ショコラーテで乾杯を 7
「なにを……!!」
驚きと怒りを湛えた瞳に睨まれてもフィーリは臆した様子も悪びれた様子も無く言う。
「腕は悪くないんだよね、確かに向こうのケーキも美味しいんだけどさぁーっ♪」
「そんなもの…いつ食べた」
飢え死にしそうだったときにもらったのか、と問うとフィーリは首を横に振った。
「チョコレートを明日届けますっ♪、ってお知らせした時っ♪」
そういえば手に入れたチョコレートを明日配ると言う話だったか。
もしそうならこの男を民衆の前に突き出さなきゃいけないのだろうか。
「本来なら自治体に君を渡そうと思ったんだけどぉ…」
ロジェと同じことを考えていたのかフィーリは口を開きながらちらり、とロジェのほうに視線を投げた。それに気が付いてしまったロジェは背中に悪寒を感じる。
とても嫌な予感がする。
「だけど?」
デメルは問い返す。
心情としては問い返して欲しくない、がそうしてくれなけれは話は進まない。
「僕も美味しいチョコレート食べたいんだぁっ♪」
満面な笑み。フィーリは欲望にとても忠実だ。計画を覆すのはいつもの事であり。
「だからちょっとだけ賭けて見たくなった♪」
そして人に幸せを呼ぶと言う魔術師でもあったりなかったり。
「僕は明日の昼にチョコレートを奪われたお店に配りに行くよ」
明日の昼。計画は朝だったはずだが多少遅れても言い訳は付く。むしろ多少遅れても大層有難がられるであろう。待ちに待ったチョコレートを運ぶのだから。

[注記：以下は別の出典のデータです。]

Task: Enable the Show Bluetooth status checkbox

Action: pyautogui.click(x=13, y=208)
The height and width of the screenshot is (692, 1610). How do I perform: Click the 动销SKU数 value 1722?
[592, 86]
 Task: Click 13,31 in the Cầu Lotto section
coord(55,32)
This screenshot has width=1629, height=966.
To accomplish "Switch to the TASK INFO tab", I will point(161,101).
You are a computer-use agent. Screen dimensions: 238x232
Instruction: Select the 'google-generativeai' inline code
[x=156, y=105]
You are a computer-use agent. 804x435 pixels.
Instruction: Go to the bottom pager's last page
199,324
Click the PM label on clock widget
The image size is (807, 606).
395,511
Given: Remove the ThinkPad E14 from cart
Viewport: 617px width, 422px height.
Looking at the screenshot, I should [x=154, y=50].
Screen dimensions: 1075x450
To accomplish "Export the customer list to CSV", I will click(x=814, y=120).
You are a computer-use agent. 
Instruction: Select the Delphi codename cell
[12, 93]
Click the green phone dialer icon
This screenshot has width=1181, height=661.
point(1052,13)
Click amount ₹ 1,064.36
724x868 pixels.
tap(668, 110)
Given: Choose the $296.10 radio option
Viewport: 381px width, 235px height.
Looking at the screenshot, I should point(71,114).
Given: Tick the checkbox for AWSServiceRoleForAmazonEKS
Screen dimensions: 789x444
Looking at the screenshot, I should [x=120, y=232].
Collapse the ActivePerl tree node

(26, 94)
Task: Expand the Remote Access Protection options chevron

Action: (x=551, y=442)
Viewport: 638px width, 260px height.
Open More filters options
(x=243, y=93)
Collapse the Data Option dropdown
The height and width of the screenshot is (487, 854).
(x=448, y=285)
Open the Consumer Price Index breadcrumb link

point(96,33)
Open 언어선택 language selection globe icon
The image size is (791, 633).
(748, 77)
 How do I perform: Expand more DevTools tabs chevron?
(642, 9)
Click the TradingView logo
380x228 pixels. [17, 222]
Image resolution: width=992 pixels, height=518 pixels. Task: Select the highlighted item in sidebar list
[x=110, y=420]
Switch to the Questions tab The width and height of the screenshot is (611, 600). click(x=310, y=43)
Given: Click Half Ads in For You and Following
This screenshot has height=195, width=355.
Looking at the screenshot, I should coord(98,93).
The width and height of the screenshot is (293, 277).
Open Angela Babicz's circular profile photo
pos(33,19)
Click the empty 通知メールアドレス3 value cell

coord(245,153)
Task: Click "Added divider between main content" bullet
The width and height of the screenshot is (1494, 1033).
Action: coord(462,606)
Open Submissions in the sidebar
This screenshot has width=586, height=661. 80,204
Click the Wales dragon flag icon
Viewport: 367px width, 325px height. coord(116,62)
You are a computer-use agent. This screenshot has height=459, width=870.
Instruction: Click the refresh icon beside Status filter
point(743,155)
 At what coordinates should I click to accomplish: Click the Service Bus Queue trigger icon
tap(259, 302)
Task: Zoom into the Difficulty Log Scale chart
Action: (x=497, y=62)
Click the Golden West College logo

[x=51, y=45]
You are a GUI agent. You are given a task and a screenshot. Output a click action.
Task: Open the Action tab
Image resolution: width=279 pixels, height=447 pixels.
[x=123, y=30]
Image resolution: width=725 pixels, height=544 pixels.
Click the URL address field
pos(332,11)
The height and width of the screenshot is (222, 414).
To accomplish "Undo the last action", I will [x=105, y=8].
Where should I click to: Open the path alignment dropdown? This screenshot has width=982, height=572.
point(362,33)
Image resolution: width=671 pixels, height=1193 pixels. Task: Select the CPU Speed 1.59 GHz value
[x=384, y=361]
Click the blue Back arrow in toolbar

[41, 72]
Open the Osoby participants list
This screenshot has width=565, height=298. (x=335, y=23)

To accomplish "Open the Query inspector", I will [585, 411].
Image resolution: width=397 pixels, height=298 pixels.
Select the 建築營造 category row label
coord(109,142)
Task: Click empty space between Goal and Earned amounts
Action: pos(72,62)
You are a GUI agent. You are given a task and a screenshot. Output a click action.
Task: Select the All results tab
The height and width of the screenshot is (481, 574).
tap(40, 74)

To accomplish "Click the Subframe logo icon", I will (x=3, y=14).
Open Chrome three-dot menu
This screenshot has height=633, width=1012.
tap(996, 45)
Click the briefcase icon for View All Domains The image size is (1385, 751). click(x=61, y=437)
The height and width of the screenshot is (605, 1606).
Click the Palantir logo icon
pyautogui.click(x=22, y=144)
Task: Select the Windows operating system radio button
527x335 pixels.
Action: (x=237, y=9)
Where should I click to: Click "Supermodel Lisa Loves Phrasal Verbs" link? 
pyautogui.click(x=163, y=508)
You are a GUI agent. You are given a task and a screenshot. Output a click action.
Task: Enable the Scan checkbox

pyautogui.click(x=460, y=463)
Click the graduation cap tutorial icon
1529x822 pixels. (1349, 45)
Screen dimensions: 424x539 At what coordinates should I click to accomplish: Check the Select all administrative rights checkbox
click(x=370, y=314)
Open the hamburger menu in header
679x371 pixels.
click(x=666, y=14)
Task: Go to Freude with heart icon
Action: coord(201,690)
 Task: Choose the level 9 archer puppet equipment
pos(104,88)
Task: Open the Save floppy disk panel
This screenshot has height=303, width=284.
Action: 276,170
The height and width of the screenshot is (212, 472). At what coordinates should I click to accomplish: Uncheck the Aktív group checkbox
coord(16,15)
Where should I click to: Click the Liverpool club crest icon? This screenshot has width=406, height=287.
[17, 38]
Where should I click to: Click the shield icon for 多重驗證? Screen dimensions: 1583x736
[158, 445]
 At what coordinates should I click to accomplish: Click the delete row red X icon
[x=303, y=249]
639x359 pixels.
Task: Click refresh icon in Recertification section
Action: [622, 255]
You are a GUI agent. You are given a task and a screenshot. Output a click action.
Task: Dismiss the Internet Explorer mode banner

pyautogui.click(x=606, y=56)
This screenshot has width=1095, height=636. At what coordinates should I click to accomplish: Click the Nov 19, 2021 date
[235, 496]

「これで盗難騒ぎはとりあえずチャラになるよね、忙しくなるからさー♪」
なるかどうかは疑問である。が、突っ込むべき場所は其処ではない。
「だからロー君とディメンは今から美味しいチョコレートを考えてねっ♪」
「待て、話が見えない」
何故其処でロジェの名が出る。そもそもロジェは菓子なんて作った事ないと何度も。
フィーリに詰め寄るロジェにフィーリは微笑んだままそっとロジェに手を伸ばした。
其の手は、腕は首に掛けられ、抱きつくように体を寄せられる。
「ねぇ、ロー君、この町に入ったときに約束したよね?」
咄嗟に体を引こうとしても無駄だった。耳元でフィーリは囁く。
「僕の約束、聞いてくれるよね?」
誓ったものは破ってはいけない。破れは………?
「大丈夫、ロー君なら出来るよ。絶対にね♪」
魔術師の優しげな微笑の、言葉の裏は一体。
ロジェは知っている。魔術師の問いの答えはいつ何時も一つしかない。
「……分かった」
「ありがとうっ♪」
不思議とやる気が起きるから困る。なるべくならば厄介事は控えて欲しい。
そう、終わったら文句を言ってやろう。だから、やるのだ。
「おい、お前、悪いが参考になりそうな本を片っ端から持ってきてくれ」
「え、あ、う、あ?」
話に付いていけてないデメルにロジェは前髪を掻き揚げながら言った。
「作るんだろう、美味しいチョコレートを」
なんとかなるならやってやろうじゃないか。
「あの時が本当にはじめてだったんでしょ?お菓子作りっ♪」
あの時と変わらず着飾ったフィーリは上機嫌のままロジェと歩く。
「あぁ」
ロジェの脳裏には数年前のことがまるで数日前の事の様に思い出される。
あの数日、確かに自分は必死だった。そして、それが繋がり現在に至るのだ。
「だけど、完全にロジェの趣味だもんねー♪」
「嫌なら作らないが」
「ごめんなさいっ!だから……」
機嫌を伺いねだる様に上目遣いのフィーリにロジェは微笑む。
「あぁ。後で、だな」
其れは小さな約束。我侭な束縛。
手作りのチョコレートをあげる、と言う数年前の誓い。
「此処だな」
在る通りでロジェは足を止めた。何処にでもあるような石造りの通り道。
ロジェとフィーリの目の前には一軒の立派な店が建っている。
一体何の店なのかが分からない程、多くの女性の人混みと長い長い行列が出来ていた。
幾つもの甘い香りと、笑顔を咲かせているこの街きっての有名店。
「凄いね、隣の店が小さく見えちゃうぐらい大きいじゃないかぁっ♪」
洋菓子店『キャロブ』は確かに人々に思い出されていた。